— В Ригу, конечно же, съездим, — согласился Николаус, — но сначала в Феллин. У меня есть дела.
Однако Удо его, кажется, не слышал; токовал о своём глухарь:
— Я все последние дни провёл, друг мой, на свадьбе. Здесь недалеко — только пара дней пути. Невеста была хороша, но и подружка её из девиц заметных. Так вот: подружка эта всё передо мной крутила хвостом. И с левого боку подсядет, и с правого, и рукой обопрётся на плечо, и бедром коснётся. Словом, сама просится. И не было ни одного танца, в который бы она меня не старалась затащить, и не было ни одной забавы, в которую бы она меня не стремилась вовлечь. Впрочем не очень-то я и противился. И то верно: будет ли волк воротить нос от овечки?.. А она всё тащила меня в амбар и там вешалась на шею. Ха!.. Не думала же она, что я удовлетворюсь поцелуями! Не думала же она, что сокол обратится в рябчика! Я и прижал её там, нашёл какой-то топчан. Все юбки ей пересчитал и добрался до сладкого. У жениха с невестой была своя свадьба, а у меня с подружкой — своя.
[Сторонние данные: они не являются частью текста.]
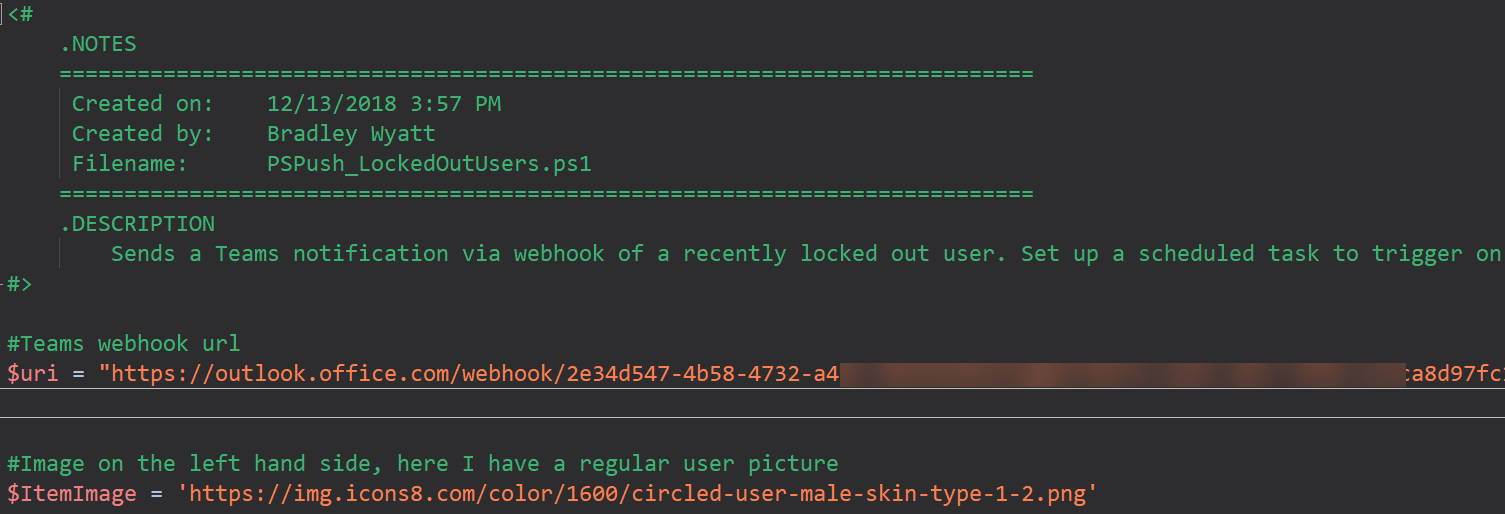This screenshot has width=1505, height=514.
Task: Click the blurred portion of webhook URL
Action: point(1122,375)
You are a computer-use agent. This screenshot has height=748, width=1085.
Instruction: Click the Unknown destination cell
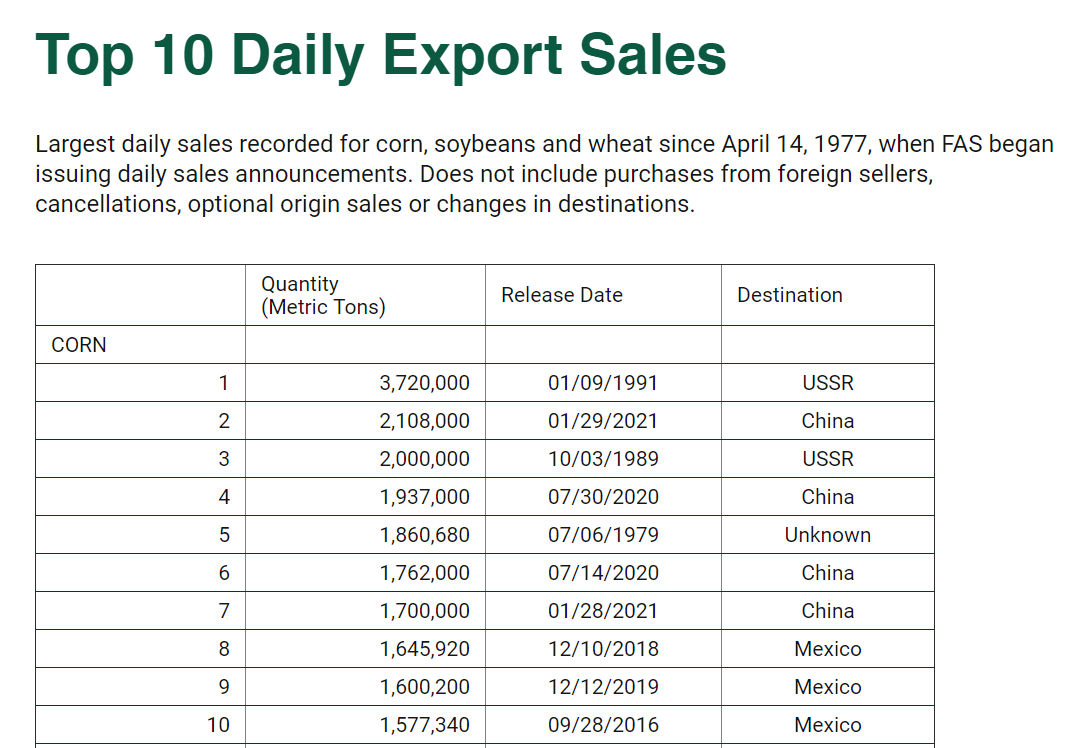827,535
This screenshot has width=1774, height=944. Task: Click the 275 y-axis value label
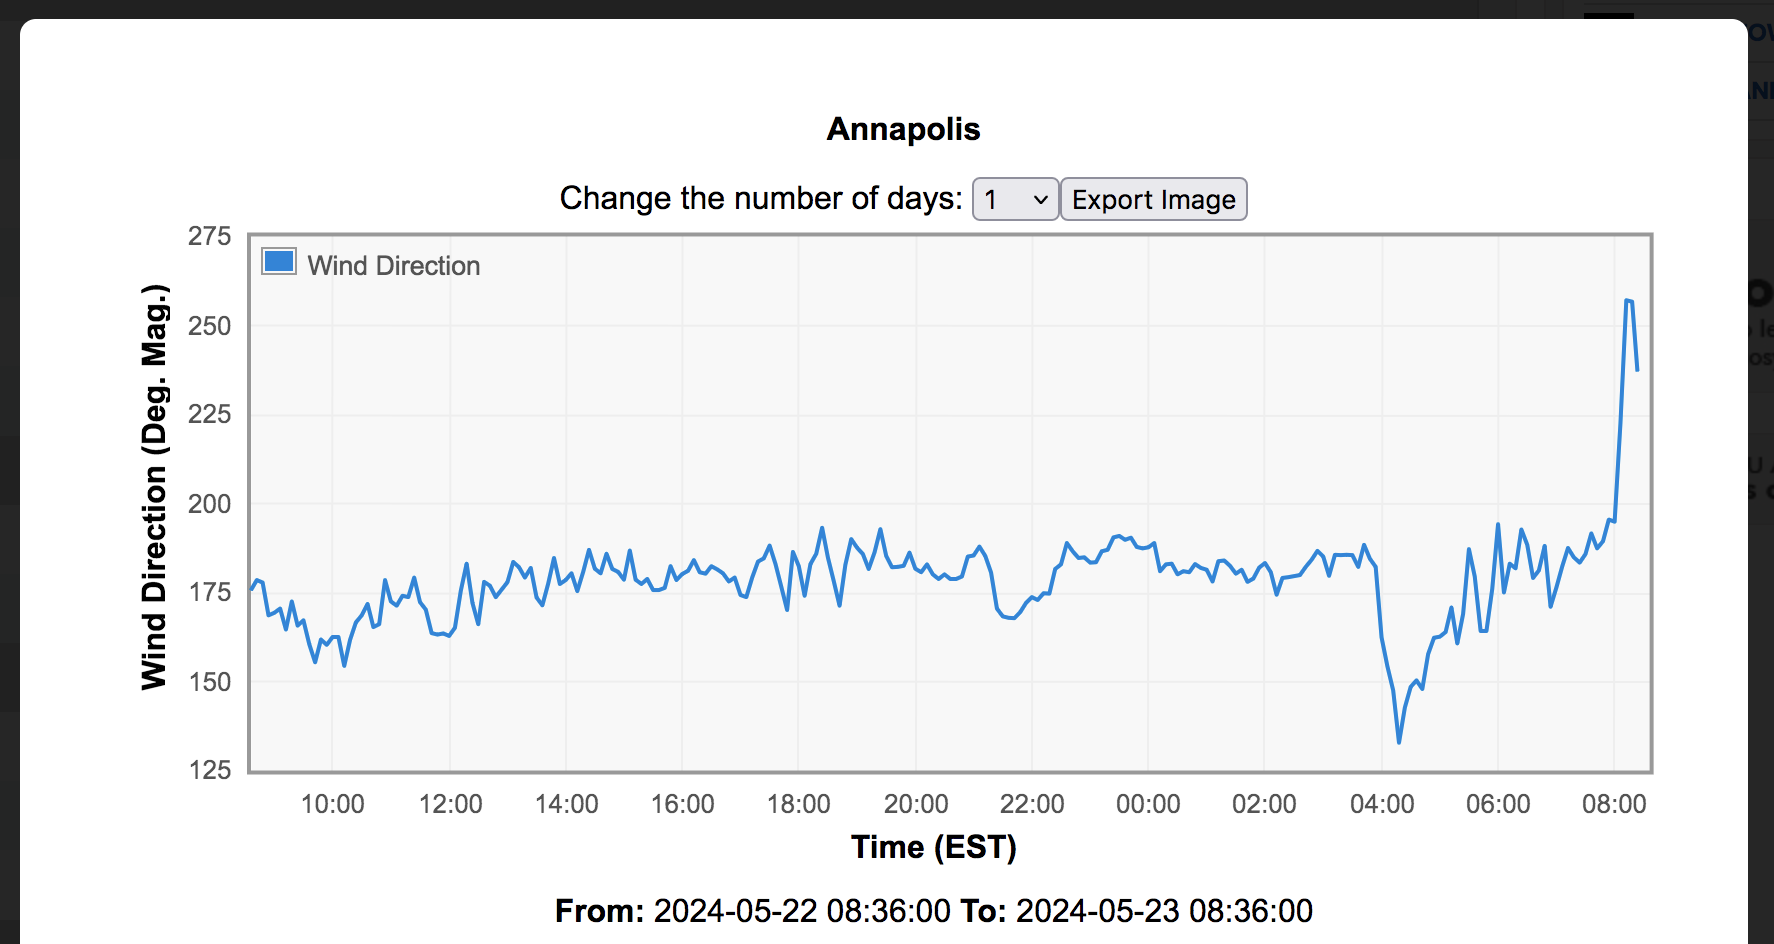pos(210,236)
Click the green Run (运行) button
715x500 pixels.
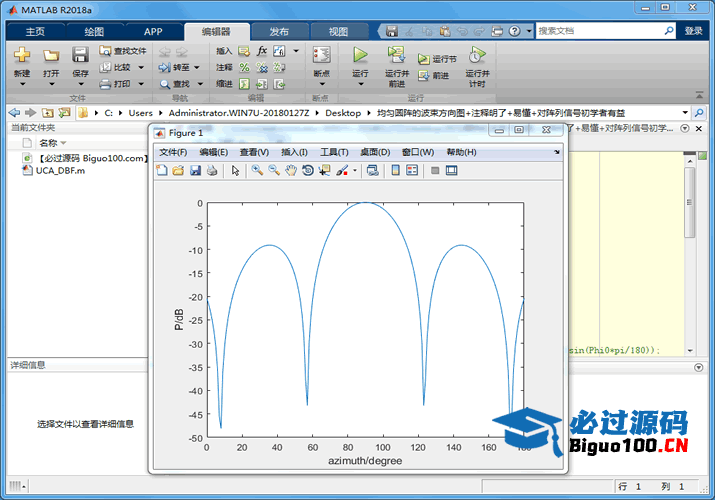click(360, 55)
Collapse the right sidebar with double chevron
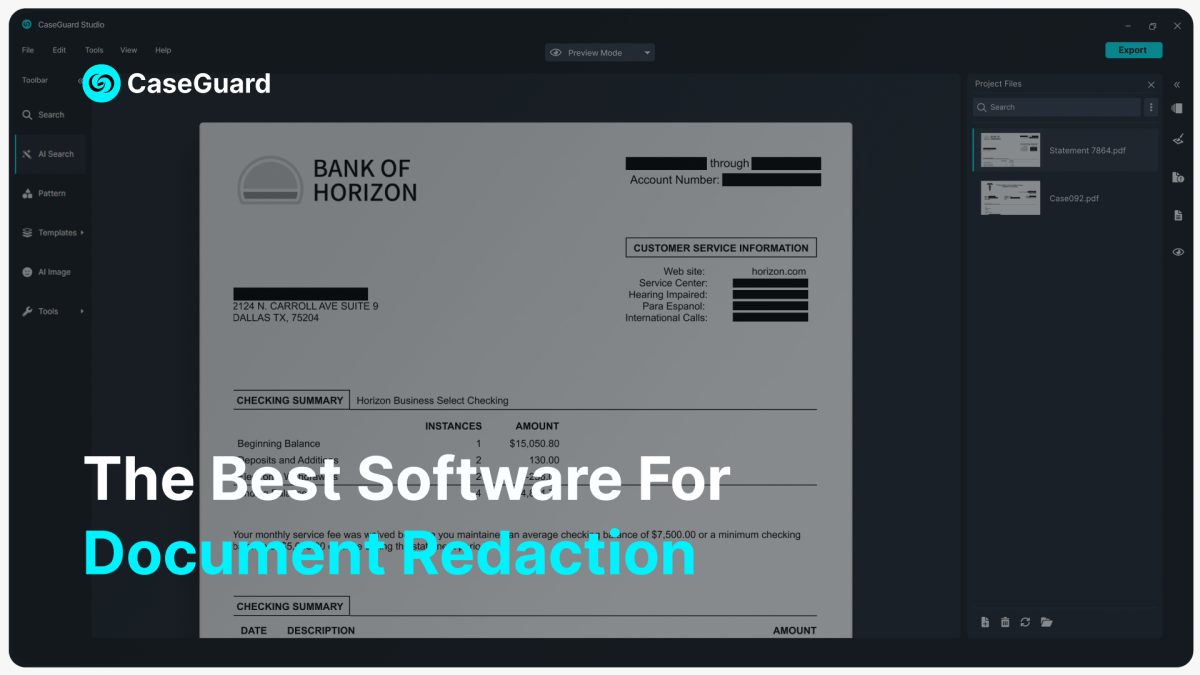Screen dimensions: 1200x675 click(x=1177, y=85)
Одна беда: всю спину мне расцарапала страстная штучка — не раздеться.
Удо рассказывал, а бесы так и играли у него в глазах, тревожили воображение и, как будто, наводняли память волнующими видениями из того амбара. Похоже было, кровь молодого Аттендорна так разгорячилась, что он был бы не прочь продолжить сейчас свою свадьбу.
Но тут возле Удо неслышной тенью замер Хинрик и воззрился на него преданными глазами.
Удо поморщился:
— Что тебе, Хинрик?
— Господин барон велел передать: он ждёт вас сейчас у себя... для разговора.
Глава 26
За рачителем следует вертопрах
абы Николаус каждый раз ходил пить пиво и вино, когда Удо, почитатель Бахуса, звал его с собой, то ходил бы он с утра до вечера пьяный, а то и вовсе был бы нощно и денно едва можаху. Но он имел достаточно твёрдости духа, чтобы отказывать молодому барону — под разными благовидными предлогами, дабы Удо воспринимал сии отказы без обиды. Николаус замечал, как одобрительно относился к его отказам старый барон; должно быть, надеялся Ульрих, что, следуя доброму примеру Николауса, возьмётся Удо за ум; также замечал Николаус, как барон разочарованно, уязвлённо порой оглядывался на сына, который словно бы искал золотой на дне каждой выпитой кружки и выглядывал жемчужину на дне каждого опрокинутого кубка. Весьма прозрачные намёки делал барон Аттендорн, рассуждая за обеденным столом о человеке, который не занят всерьёз каким-то делом и потому нельзя поручиться за чистоту его помыслов и за его безгрешность — увы, увы, никакое хорошее дело не правит такому человеку мозги.
Старый барон иной раз отводил Удо в сторону и что-то тихо, но грозно втолковывал ему, бывало едва не брал за грудки могучей рукой. Однажды даже, не сдержав гнева, возвысил голос барон, и сына своего нерадивого, запойного пьяницу, именовал досадною соринкою в глазу Создателя. Многие это слышали, как и Николаус. Однако выговоры отца на сына никак не действовали; даже наоборот — после очередного такого выговора Удо, откровенно назло, ещё сильнее напивался; у себя в покоях он горланил, отчаянно фальшивя и путая слова, героические или любовные песни, тискал по тёмным углам молоденьких горничных, задирался с ландскнехтами, дерзил рыцарям и возмущал их слух именем Сатаны. Бедный Ульрих Аттендорн не знал, что с сыном делать. Барон, видели, чаще обычного теперь задерживался у мраморной статуи жены Эльфриды, подолгу молился возле неё и ронял скупую слезу. И он сказал однажды Николаусу, что, пожалуй, пришло время им ехать в Феллин — знающие люди передавали, будто старый магистр Фюрстенберг уже вернулся из поездки; барон, сказал, продумает и напишет Фюрстенбергу письмо и тогда можно будет отправляться в путь... А Николаус подумал, что у барона, как всегда, имелся свой расчёт — видно, надеялся Аттендорн, что серьёзное дело отвлечёт его непутёвого сына от непрекращающихся попоек.